The reticence about the entry into Germany really wasn't necessary though. After all, everyone is shouting from the rooftops that the Flying Dutchman of international retailing will be opening in the Dusseldorf/Cologne area this August.
Welcome to Germany
You don't exactly need to be Sherlock Holmes to follow the trail. One Google click confirms the incorporation of a Ltd. company in Dusseldorf last November named Ahold Germany GmbH.
The MD is stated as "Albert Voogd", who is known to be responsible for the company's European development in Belgium and Germany and who directly reports to Sander van der Laan, COO Ahold Europe.
The Batavians already told us in 2011 the war horse they would choose in order to do battle with those penny-pinching Huns east of the Rhine. In the first instance, they intend to open ten convenience stores under the "AH to go" banner.
This concept has proved relatively successful at high-frequency locations in the Netherlands, and, of course, was never influenced by Tesco Metro and Tesco Express in the UK.

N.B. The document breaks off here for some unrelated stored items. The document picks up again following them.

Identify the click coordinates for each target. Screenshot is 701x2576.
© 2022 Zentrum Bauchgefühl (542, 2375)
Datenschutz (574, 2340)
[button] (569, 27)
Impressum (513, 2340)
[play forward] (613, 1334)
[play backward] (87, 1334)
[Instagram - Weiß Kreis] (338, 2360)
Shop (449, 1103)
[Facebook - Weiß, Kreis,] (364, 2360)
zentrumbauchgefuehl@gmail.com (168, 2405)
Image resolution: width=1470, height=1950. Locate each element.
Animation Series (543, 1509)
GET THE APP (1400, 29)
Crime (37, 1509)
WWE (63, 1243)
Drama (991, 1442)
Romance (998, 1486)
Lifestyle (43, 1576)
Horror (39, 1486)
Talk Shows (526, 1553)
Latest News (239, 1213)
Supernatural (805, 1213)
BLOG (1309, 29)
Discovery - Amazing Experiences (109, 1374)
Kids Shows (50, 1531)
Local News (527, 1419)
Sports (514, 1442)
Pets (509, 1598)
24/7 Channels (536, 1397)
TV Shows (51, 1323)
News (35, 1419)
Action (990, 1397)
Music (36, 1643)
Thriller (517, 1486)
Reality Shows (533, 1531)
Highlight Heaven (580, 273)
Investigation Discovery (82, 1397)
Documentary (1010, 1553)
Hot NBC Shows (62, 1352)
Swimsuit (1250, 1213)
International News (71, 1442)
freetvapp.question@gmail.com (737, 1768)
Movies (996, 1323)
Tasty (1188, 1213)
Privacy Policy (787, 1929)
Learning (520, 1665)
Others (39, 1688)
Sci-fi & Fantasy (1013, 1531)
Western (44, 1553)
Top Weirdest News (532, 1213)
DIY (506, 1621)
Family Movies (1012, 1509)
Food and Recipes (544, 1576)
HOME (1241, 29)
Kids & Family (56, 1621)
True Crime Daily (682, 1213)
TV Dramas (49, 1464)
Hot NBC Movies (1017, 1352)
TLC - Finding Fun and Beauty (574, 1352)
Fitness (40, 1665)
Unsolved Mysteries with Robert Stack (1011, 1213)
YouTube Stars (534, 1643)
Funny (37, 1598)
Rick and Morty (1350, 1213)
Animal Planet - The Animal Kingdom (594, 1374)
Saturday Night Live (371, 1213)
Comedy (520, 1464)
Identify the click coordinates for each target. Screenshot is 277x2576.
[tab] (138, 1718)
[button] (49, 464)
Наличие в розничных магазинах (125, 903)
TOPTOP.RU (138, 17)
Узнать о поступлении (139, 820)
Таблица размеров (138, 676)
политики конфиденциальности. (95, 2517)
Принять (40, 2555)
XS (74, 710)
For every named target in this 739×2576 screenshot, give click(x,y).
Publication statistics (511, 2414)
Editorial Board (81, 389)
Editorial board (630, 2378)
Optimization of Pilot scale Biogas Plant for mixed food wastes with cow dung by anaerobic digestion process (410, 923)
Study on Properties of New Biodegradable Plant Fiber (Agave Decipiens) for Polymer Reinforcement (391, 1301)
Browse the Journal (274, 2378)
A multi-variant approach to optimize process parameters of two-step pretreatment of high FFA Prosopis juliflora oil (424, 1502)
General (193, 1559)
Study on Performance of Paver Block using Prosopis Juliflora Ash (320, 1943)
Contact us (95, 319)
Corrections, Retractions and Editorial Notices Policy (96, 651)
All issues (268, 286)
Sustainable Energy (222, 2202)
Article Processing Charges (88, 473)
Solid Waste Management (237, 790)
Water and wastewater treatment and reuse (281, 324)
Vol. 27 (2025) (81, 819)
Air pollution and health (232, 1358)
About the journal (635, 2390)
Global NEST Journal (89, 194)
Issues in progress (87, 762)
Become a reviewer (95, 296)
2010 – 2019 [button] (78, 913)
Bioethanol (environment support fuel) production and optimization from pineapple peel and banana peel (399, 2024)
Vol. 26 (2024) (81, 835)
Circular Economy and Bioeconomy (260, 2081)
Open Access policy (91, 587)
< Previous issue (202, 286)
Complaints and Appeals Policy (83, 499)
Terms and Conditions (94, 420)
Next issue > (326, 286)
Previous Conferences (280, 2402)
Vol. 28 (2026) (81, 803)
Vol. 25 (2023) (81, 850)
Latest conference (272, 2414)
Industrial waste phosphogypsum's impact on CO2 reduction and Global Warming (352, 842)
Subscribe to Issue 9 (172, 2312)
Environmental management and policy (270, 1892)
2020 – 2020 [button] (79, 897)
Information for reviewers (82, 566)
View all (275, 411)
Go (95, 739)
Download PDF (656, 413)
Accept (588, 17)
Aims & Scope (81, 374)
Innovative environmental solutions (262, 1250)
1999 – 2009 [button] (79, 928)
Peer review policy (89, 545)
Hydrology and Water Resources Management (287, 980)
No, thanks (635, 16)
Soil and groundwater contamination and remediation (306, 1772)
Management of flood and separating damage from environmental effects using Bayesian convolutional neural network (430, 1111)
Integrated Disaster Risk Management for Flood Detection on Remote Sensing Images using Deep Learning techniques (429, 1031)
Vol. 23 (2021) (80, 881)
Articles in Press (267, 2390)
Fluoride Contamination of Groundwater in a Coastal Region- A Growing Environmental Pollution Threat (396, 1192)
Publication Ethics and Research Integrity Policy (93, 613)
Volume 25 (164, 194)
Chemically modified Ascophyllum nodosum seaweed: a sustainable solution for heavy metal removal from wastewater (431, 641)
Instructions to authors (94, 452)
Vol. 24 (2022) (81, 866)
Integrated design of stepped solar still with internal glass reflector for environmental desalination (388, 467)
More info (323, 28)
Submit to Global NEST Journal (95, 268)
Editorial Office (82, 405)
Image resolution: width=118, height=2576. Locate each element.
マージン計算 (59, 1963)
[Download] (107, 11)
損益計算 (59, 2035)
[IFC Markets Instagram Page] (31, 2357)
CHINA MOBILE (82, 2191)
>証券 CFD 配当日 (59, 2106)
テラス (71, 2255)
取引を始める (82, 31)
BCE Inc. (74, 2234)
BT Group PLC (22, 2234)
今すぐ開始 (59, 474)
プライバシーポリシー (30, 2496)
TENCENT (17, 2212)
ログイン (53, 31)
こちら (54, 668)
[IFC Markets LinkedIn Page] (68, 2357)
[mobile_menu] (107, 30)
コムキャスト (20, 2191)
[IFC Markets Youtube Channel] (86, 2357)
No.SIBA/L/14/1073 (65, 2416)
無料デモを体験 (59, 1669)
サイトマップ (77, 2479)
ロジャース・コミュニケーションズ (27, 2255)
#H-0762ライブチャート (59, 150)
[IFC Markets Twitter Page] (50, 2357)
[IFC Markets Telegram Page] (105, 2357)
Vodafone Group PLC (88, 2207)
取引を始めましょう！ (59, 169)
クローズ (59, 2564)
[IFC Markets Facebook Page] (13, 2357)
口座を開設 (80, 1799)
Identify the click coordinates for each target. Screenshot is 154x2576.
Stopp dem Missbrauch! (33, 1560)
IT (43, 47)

PlanetRetail counts 90-odd "AH to go" outlets in the Netherlands with average store surfaces of around 150m². They stock between 1,000 and 1,200 lines. Annual revenues are estimated at around €150m.
Honed for a decade
Ahold has been honing the format since its inception in 2001 and obviously now feels confident enough to export it beyond Dutch borders.
Given the ambitious expansion plans of Swiss convenience specialist Valora in Germany, are the Dutch in for success or failure?
Most experts believe that the answer depends on the terms of reference of their entry. If they plan to go big on the hard-discount dominated German market, then they will bite their teeth out as a dozen, or so, international retailers have done before them.
If they go for a niche and keep within a small defined geographic area, such as the regional state of North Rhine-Westphalia, the risk will be limited. This solution has the advantage that stores could be delivered from Ahold's distribution centres in the eastern Netherlands, if necessary.
Once burnt, twice shy
Given the company's recent traumatic history (a proud retailer with a long tradition became a victim of its own financial growth rhetoric, overextended itself internationally in the 90s, and nearly hit the skids in 2003), they'll probably go for caution.
In its latest "Summary Report" Ahold reiterates the importance the Amsterdam-based retailer attaches to retaining investment grade status. On page 4 one reads: "Net debt does not include our commitments under operating lease contracts, which, on an undiscounted basis amount to €5.9bn".
Such a company is not likely to go storming in to Germany where angels fear to tread and Walmart was laid to rest.
Clearly Germany's second-largest food retailer Rewe Group, which has been dabbling with its own "Rewe to go" concept since April 2011, isn't particularly worried. Otherwise, the Cologne-based retailer would have put the spurs on the concept by now in order to pre-empt their future Dutch rivals on sites.
So little risk, little gain for Ahold; but why, one asks, do it at all?